If you are wondering what things there are to do in the
Old City, wonder no more. It is a city filled rich history and culture.
There are museums, historical sites, archaeological sites, and of course, religious sites.
Here is the every growing ultimate list of things to do in the Old City.
Things To Do in The Old City of Jerusalem
The Temple Mount refers to the elevated plaza above the Western Wall that was the site of both the First and Second Jewish Temples. It is and always has been the holiest site in the world to Jews.
in the 7th century Muslims began viewing Jerusalem and the Temple Mount as a holy site. Today it is considered the third holiest sites to Muslims, after Mecca and Madina.
At the end of that century the shrine known as the Dome of the Rock was built on the Jewish holy site shortly and Al Aqsa mosque was as well shortly there after.
Non-Muslims are permitted to visit the plaza during set days hours.

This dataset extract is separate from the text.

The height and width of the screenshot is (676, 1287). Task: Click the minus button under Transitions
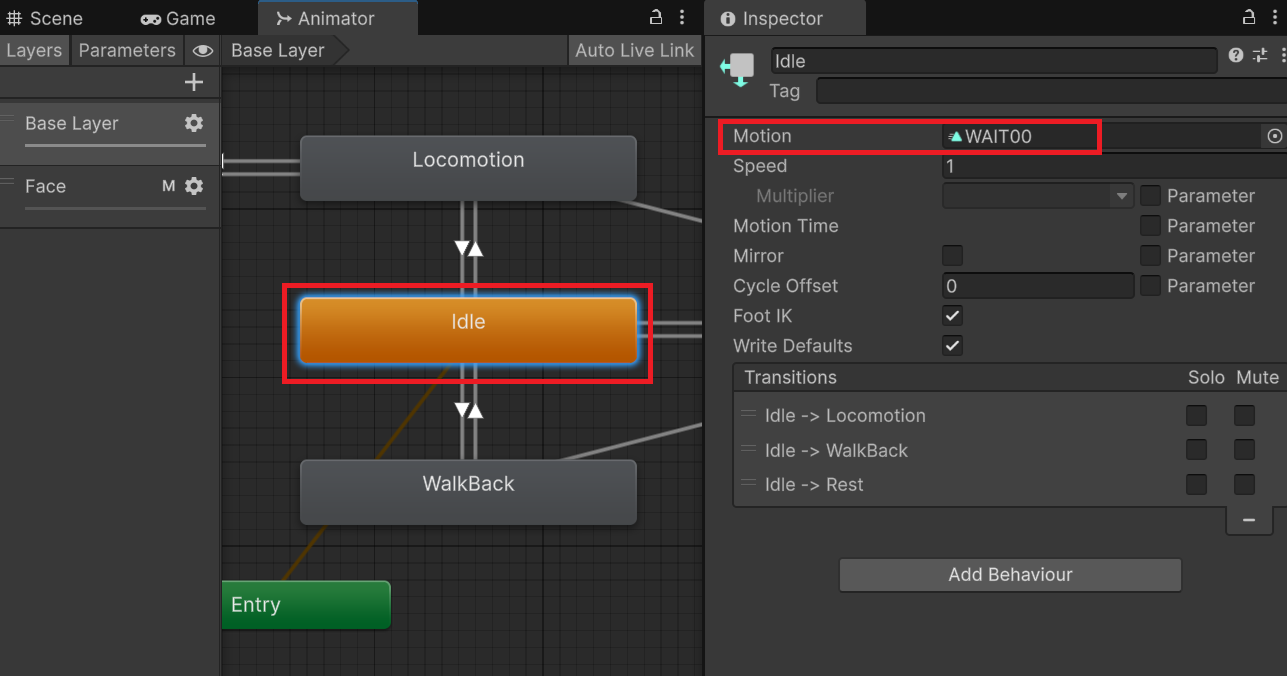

However they are not allowed to enter the Dome of the Rock.
The Western Wall or the Kotel, is the last remaining wall of the Second Temple. It is revered as a holy site because it is the closest to the Temple Mount Jews are legally allowed to pray.
In addition to Jews, many Christian tourists also come pray at at the wall.

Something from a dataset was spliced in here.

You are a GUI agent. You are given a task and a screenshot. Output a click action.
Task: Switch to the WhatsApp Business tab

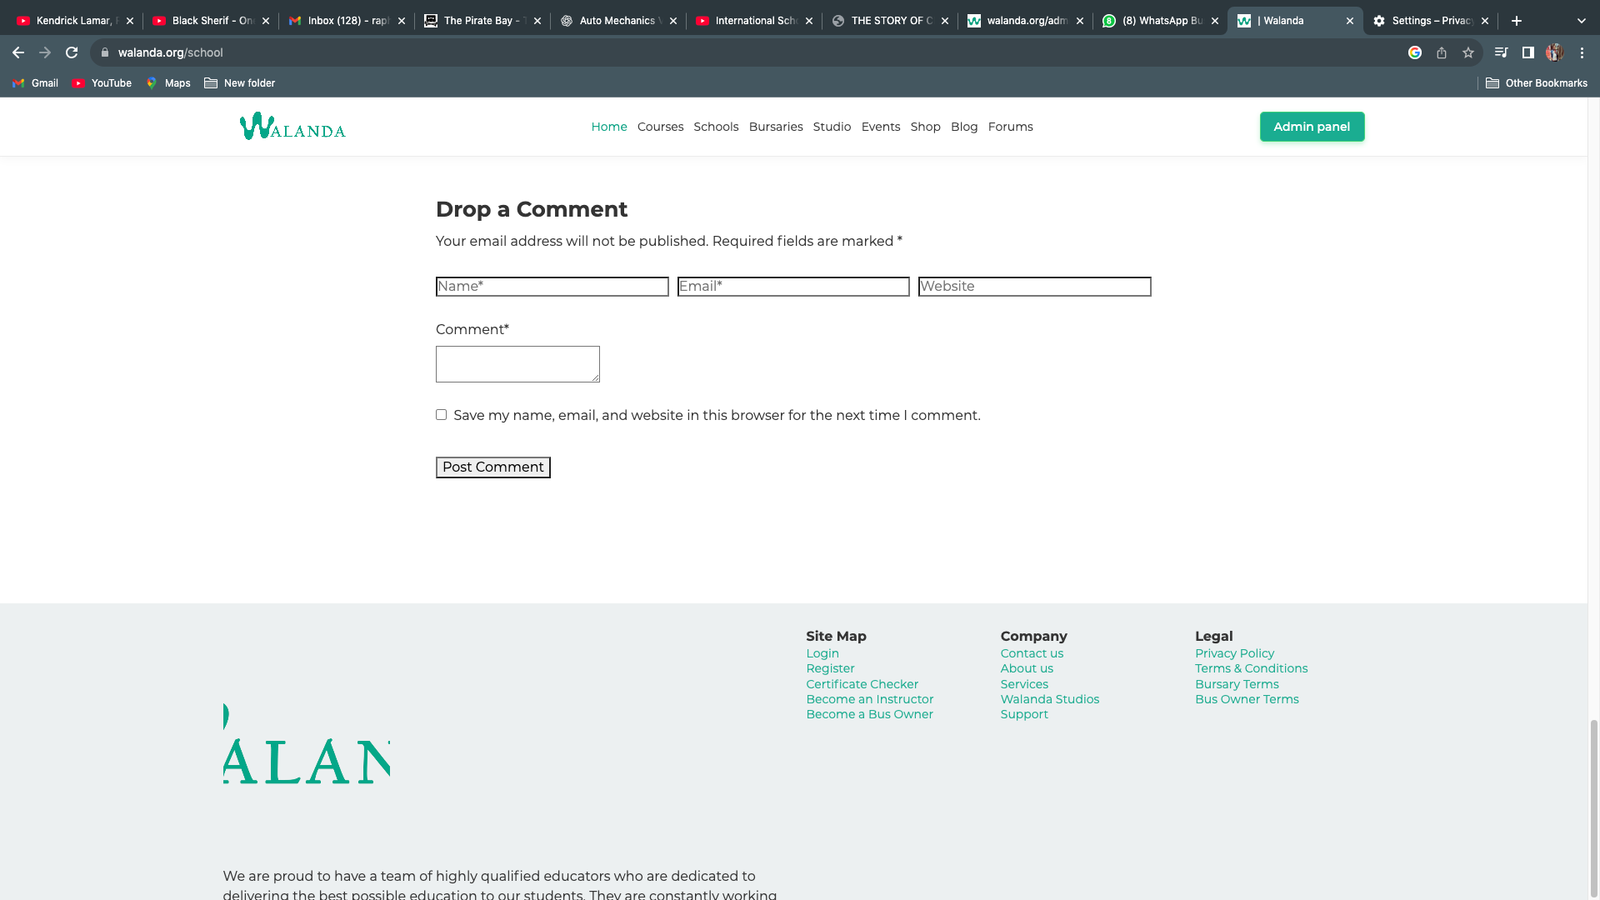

Prayers there include regular Jewish prayers that are said three times a day, saying Psalms, and personal heartfelt prayers.
It is also tradition to leave a note asking G-d for things. These can be anything your heart desires, big or small.
The Western Wall Tunnels offer a tours that follow tunnels under ground, between the houses of the Jewish Quarter and the Western Wall Plaza, and extends to the end of the wall under the Muslim Quarter.
The site contains unique archaeological findings from many periods of Jerusalem’s 3,000 years of existence.
This includes evidence of Jewish settlement and government from the First Temple, 2,700 years ago.
This guided tour will bring your through archaeological sites, give historical information and context of discoveries found there.
The Jerusalem Archaeological Park and Davidson Center are located nearby the Western Wall in the Old City.
The park contains artifacts from different periods: the First and Second Temple periods, the Byzantine period, Muslim period, the ancient Crusades period, as well as others.
The most exciting findings are: the walls of the city from the First Temple period, the steps leading up to the Temple, the original street from the time of the Second Temple period, shops, ritual baths, and more.
However, you can also walk the streets and climb the stairs pilgrims to the Temple Mount did 2,000 years ago.
The Davidson Center is a museum within the archaeological park, with presentations and exhibitions related to findings from the site.
In addition, a virtual model with local guidance will take you back in time to the days of the Second Temple.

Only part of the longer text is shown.